** Material provided **

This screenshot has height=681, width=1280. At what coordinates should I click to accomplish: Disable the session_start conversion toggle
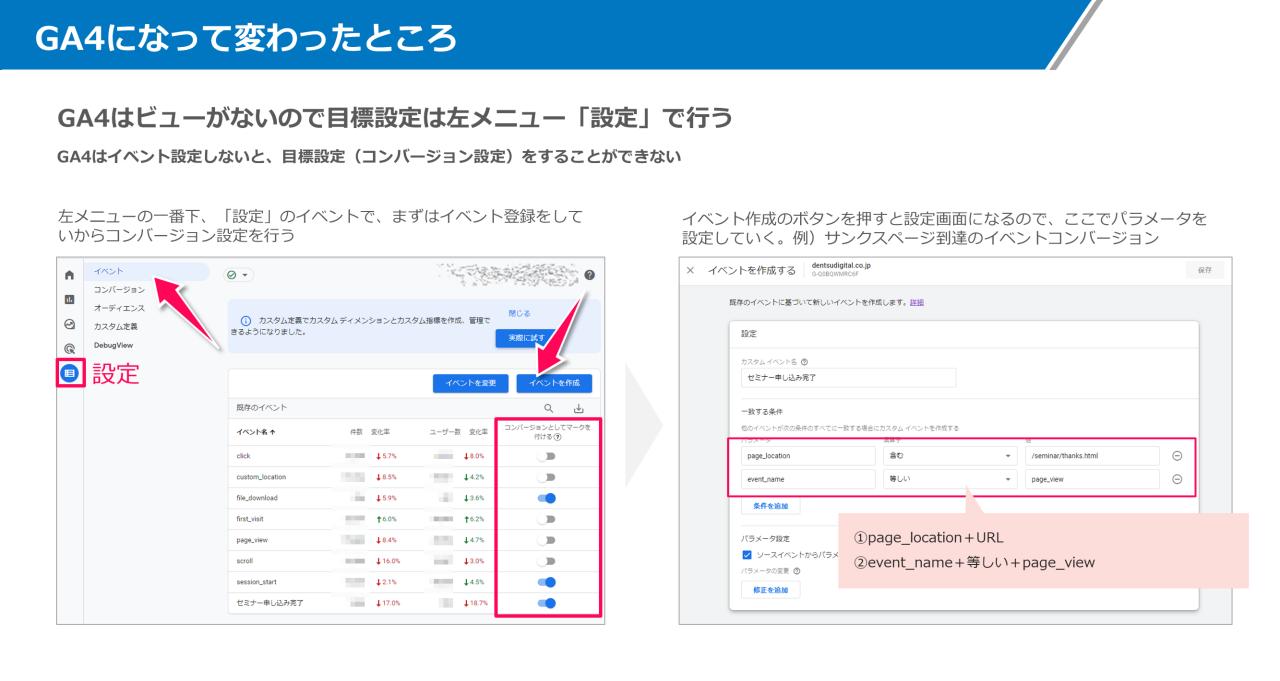tap(548, 581)
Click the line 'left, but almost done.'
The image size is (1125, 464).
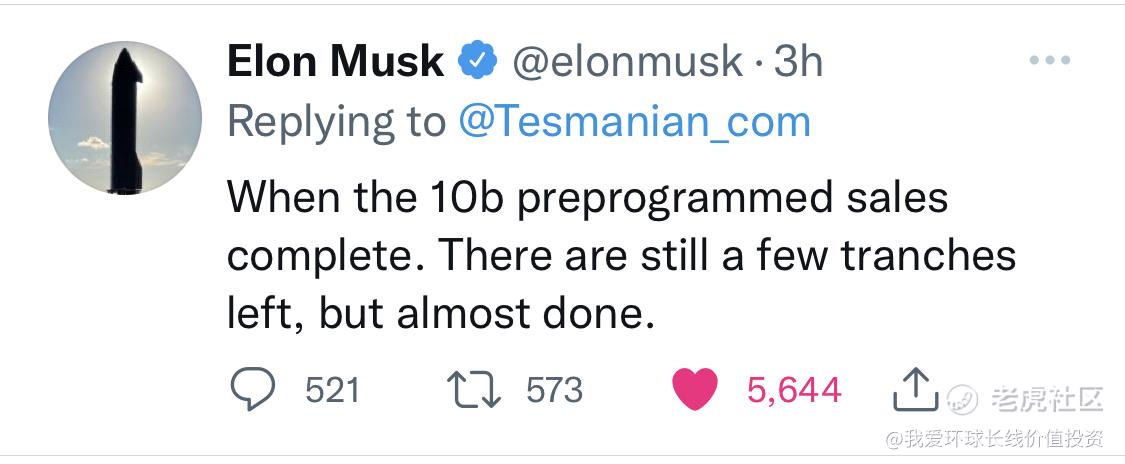441,314
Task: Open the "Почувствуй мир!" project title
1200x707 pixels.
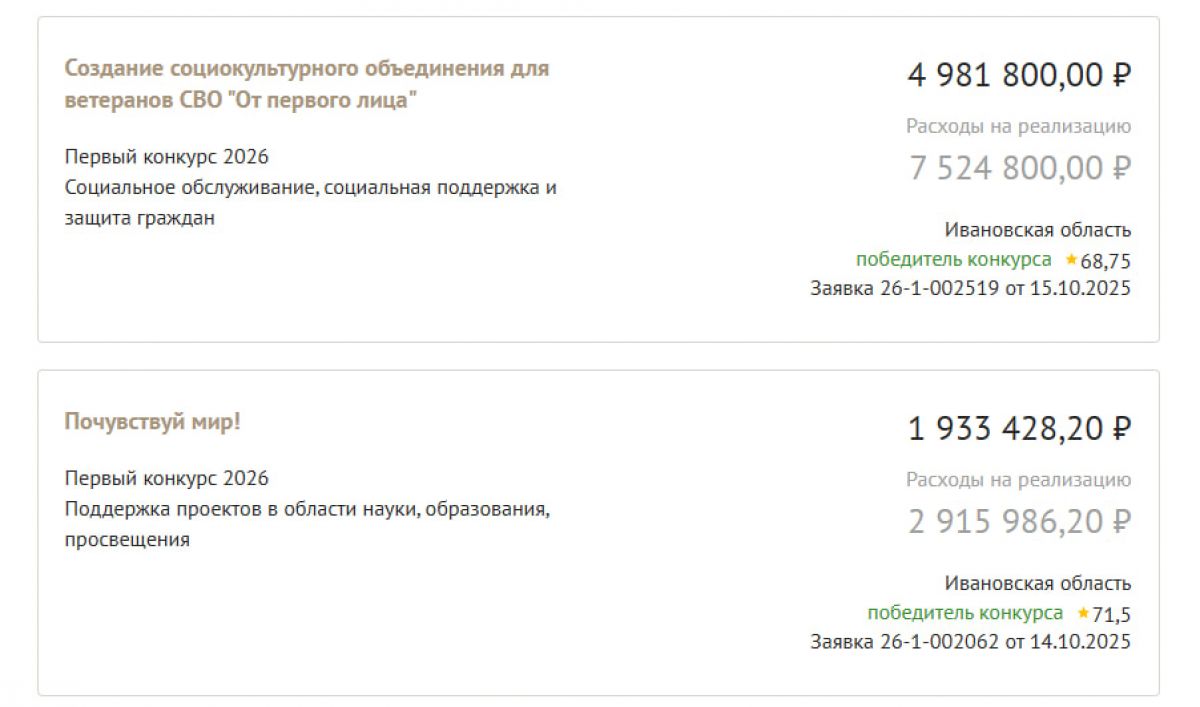Action: tap(153, 422)
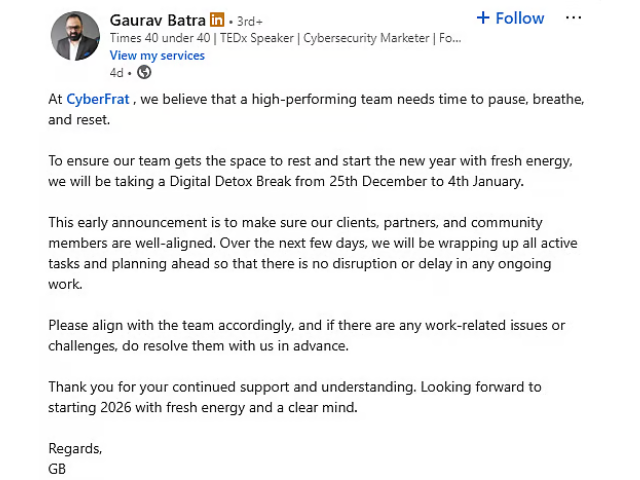Image resolution: width=640 pixels, height=480 pixels.
Task: Click the GB signature initials
Action: click(57, 468)
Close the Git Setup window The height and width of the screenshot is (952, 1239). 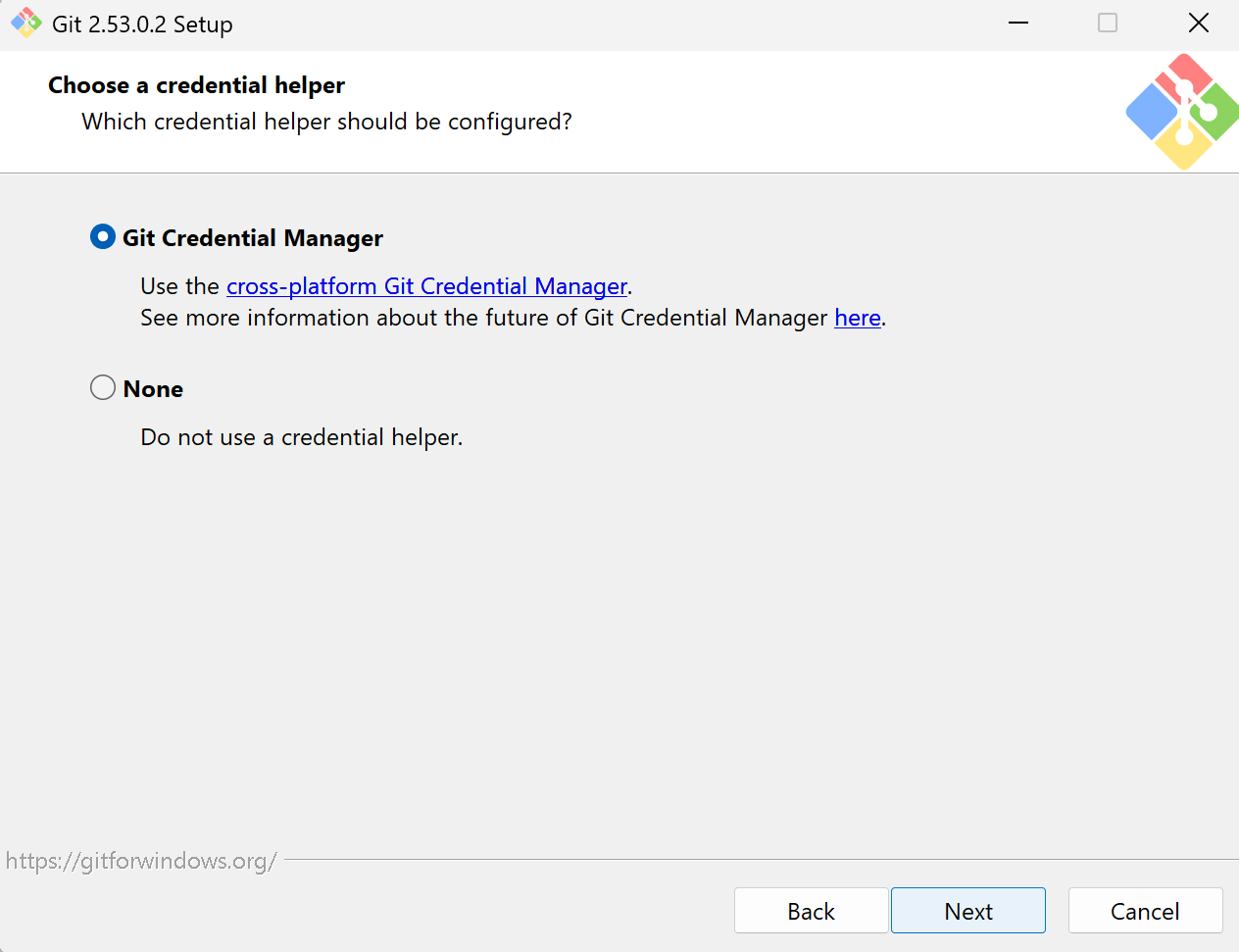point(1198,23)
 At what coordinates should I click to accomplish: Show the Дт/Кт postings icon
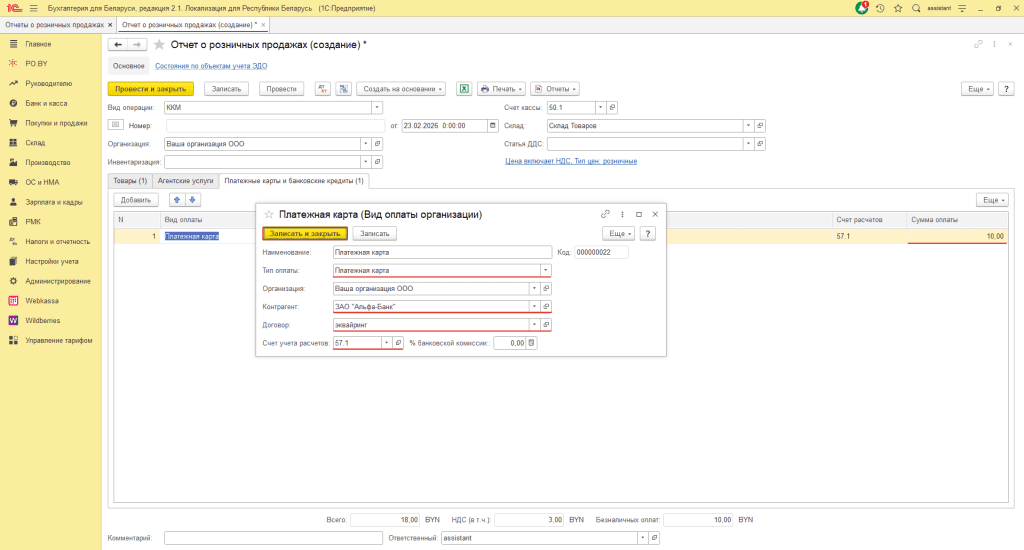(323, 88)
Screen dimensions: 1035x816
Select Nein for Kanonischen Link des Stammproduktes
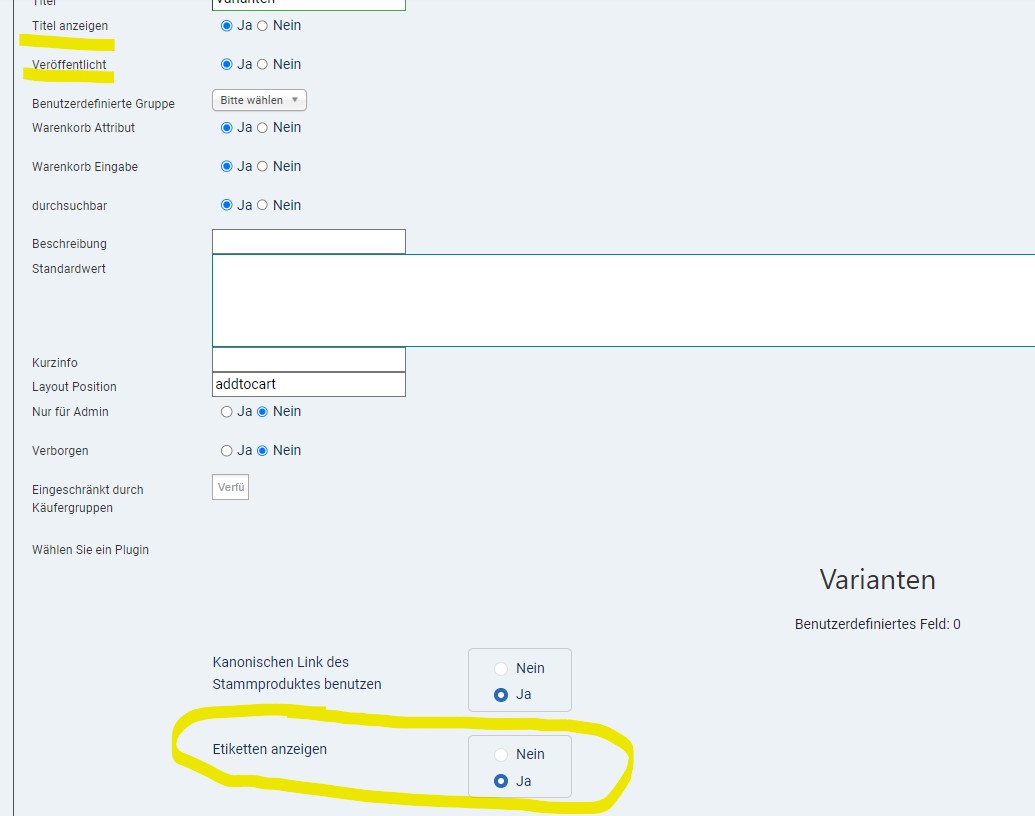(501, 669)
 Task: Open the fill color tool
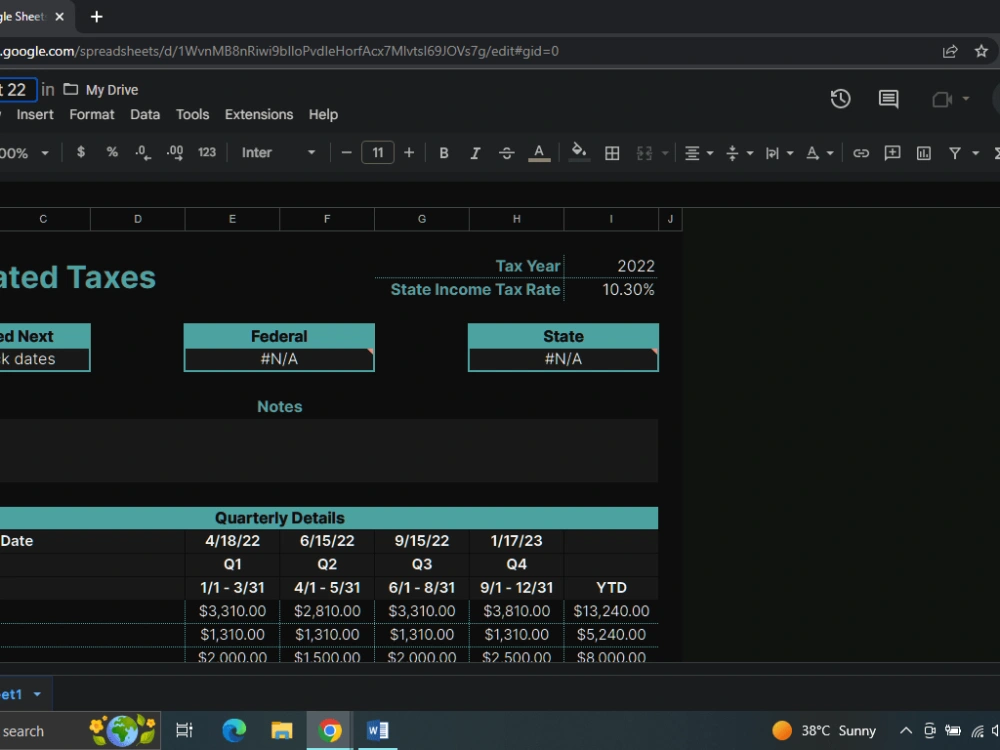(x=579, y=153)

** Action item **
Copy verbatim the span that opens at the line with "At what coordinates should I click to accomplish: Show" and closes at the final line of the listing. Do not carry over any pictures.

** Written response **
 At what coordinates should I click to accomplish: Show the Дт/Кт postings icon
(323, 88)
Screen dimensions: 1035x816
Select Nein for Kanonischen Link des Stammproduktes
(501, 669)
 Task: Open the fill color tool
(x=579, y=153)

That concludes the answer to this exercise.